Conrado de Paulo - 24/9/2010

"Em que pesem os eloquentes discursos e as respeitosas análises (todas) quanto ao enfoque dado na questão da chamada 'Lei Ficha Limpa', é de se reconhecer a pequenez a que se recolheu o Pretório Excelso, acovardando-se diante de milhões de eleitores e tantos outros milhões de cidadãos ao abster-se de proferir decisão terminativa de cognição exauriente na Sessão Plenária encerrada na madrugada deste dia 23 de setembro de 2010 (Migalhas 2.478 - 24/9/10 - "Ficha Limpa - I"). Demitiu-se, nesta data, o Judiciário, de seu mister teleológico. Negando que se distribuísse a Justiça conforme provocado pelas vias do devido processo legal, semeou o STF não só a injustiça, como também cravou no seio do povo brasileiro o indelével trauma do abandono e do desprezo, maculando em episódio sem precedentes a última Instituição do Estado em favor de quem esse mesmo povo humilhado ainda nutria certo grau de respeito. Nem se diga sobre o mérito da questão propriamente dita, pois ainda não sabemos se a famigerada 'Ficha Limpa' é constitucional ou não ou, em sendo, se aplicável para o pleito de 2010 ou não, pois à míngua de acórdão, não pode a ata da Sessão servir de julgado. Temos que as deliberações ali havidas já não passam de meras elucubrações e podem ser objeto de reconsideração ao sabor (ou dissabor) do respectivo Ministro prolator do voto.
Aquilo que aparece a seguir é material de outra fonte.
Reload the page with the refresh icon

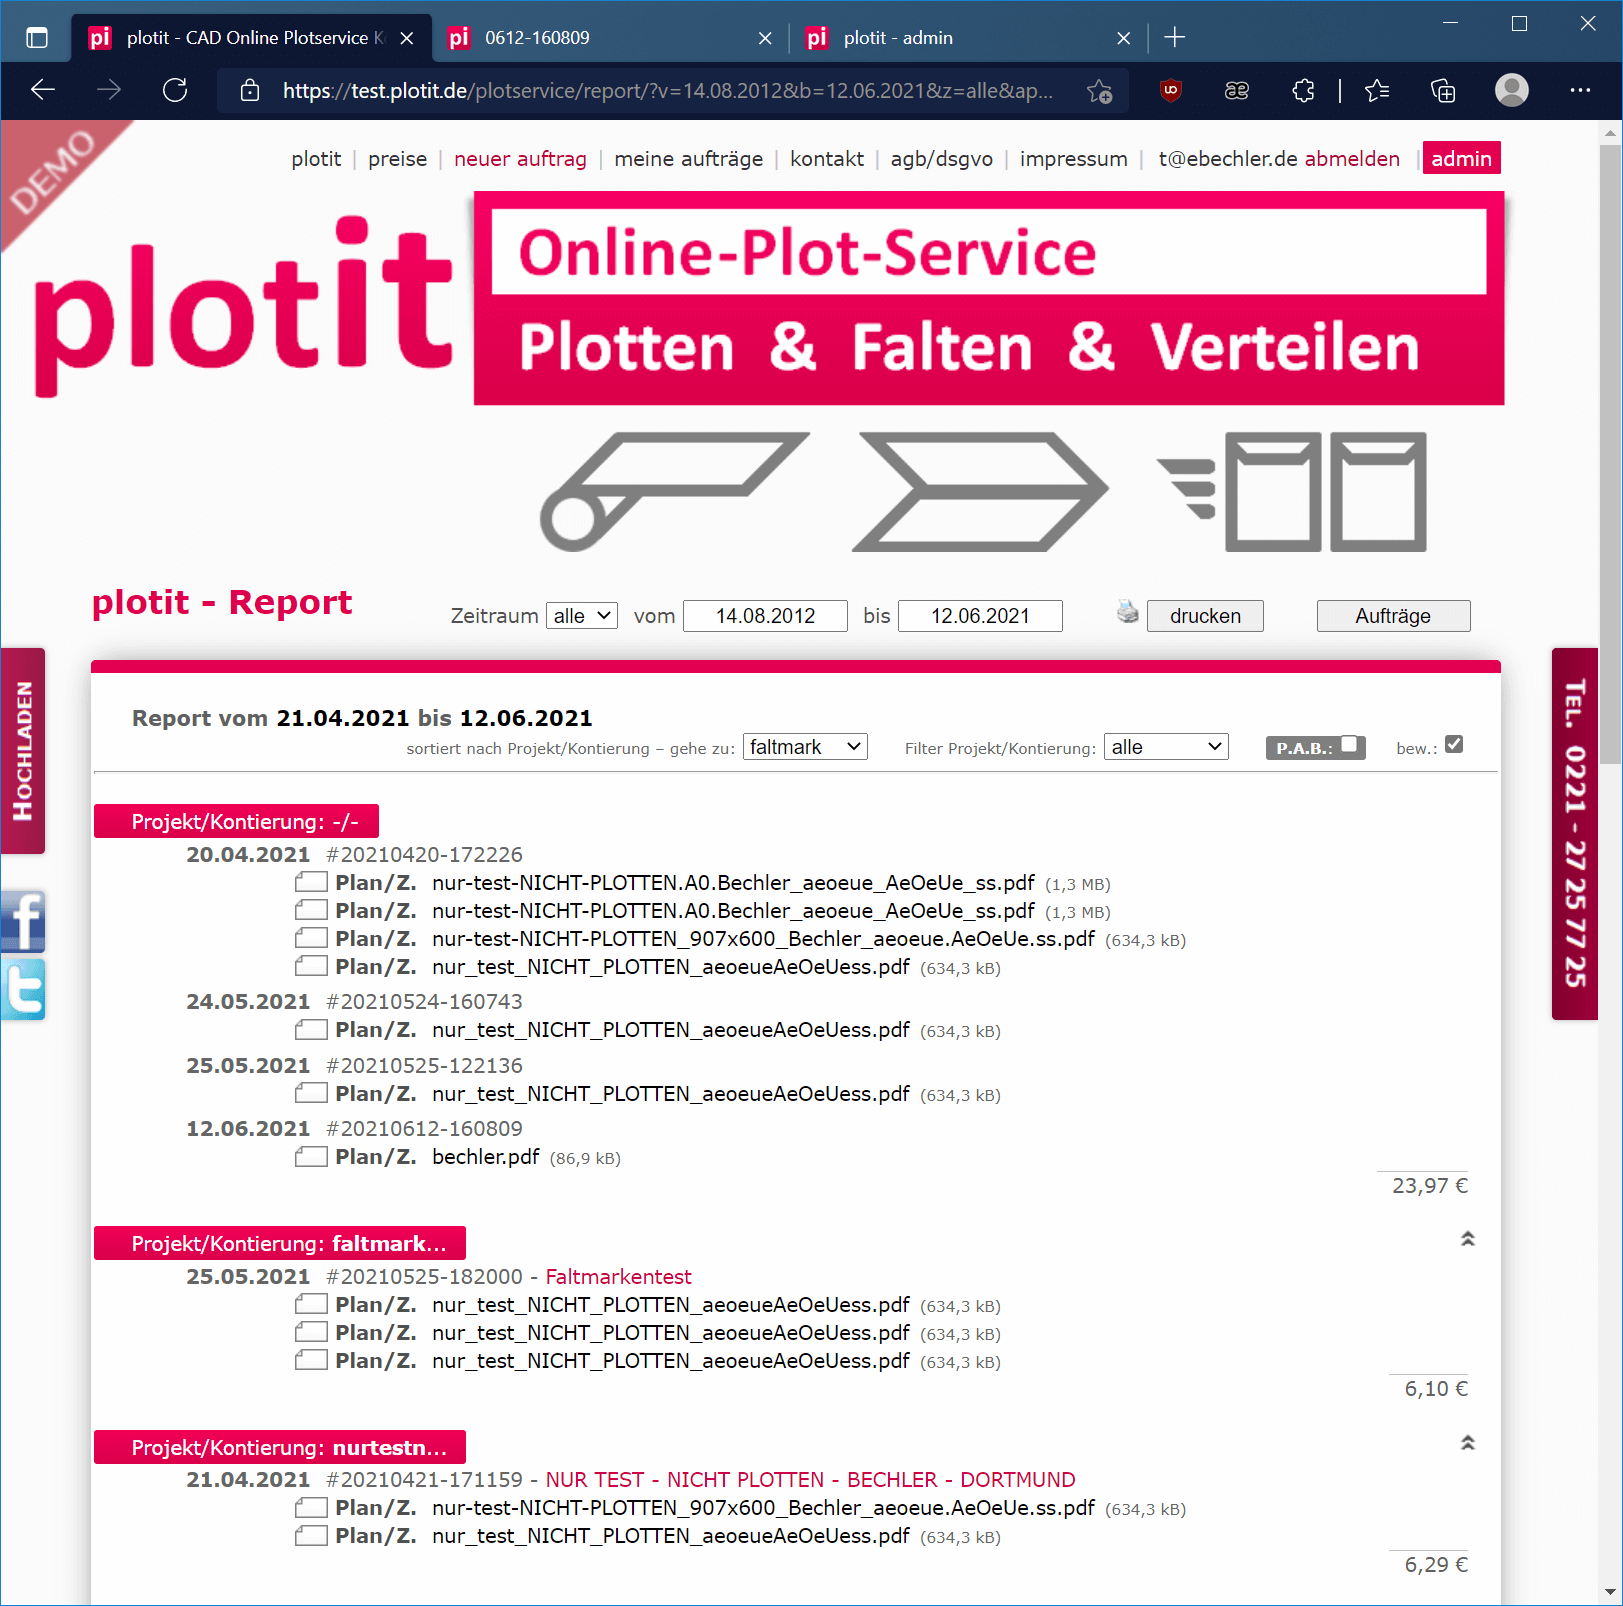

Voto, aliás, que agora virou mero palpite, numa Sessão que é de ser reconhecida como uma espécie de coletiva de imprensa. O medo e a covardia são sentimento legítimos, até mesmo louváveis, próprios do ser humano, mas não pode o Supremo Tribunal Federal evocar mazelas políticas e problemas de administração interna corporis para legitimar e institucionalizar o medo e a covardia de seus integrantes, transmutando-os na opinião da mais alta Corte de Justiça da Nação — ao arrepio de seu próprio regimento interno e da Carta Política que juraram defender, acima de tudo."

André Chaves Siqueira Abrão - OAB/SP 232.320 - 24/9/2010

"Lei ora a lei (Migalhas 2.478 - 24/9/10 - "Ficha Limpa - I"). Na Lei da Ficha Limpa, que é urgentíssima, o STF discute o princípio da anualidade, mas a Lei que colocou em liquidação a Carteira de Previdência dos Advogados junto ao IPESP, passou a vigorar de imediato. Alguém pode explicar porque ? Ou seja, lei que favorece, demora. Lei que prejudica, é imediata."

Sonia Cartelli - 24/9/2010

"Migalhas afirma que (Migalhas 2.478 - 24/9/10 - "Ficha Limpa - IV") : entre abodegados e abstersos, salvaram-se todos. Por enquanto. Gostaria de saber. Quem são os abodegados e quem são os abstersos, nessa história, os que votaram pela validade da Ficha Limpa já ou os que votaram contra ? Segundo o (Aurélio) Abodegado : 1. Transformado em bodega. 2. Sujo, emporcalhado, imundo. 3. Bras. N. Pop. De mau humor; aborrecido, zangado. Absterso : 1. Purificado, expurgado, limpo, abstergido. Ter-se uma Suprema Corte nessas condições fica muito mais difícil de acreditarmos nos demais poderes."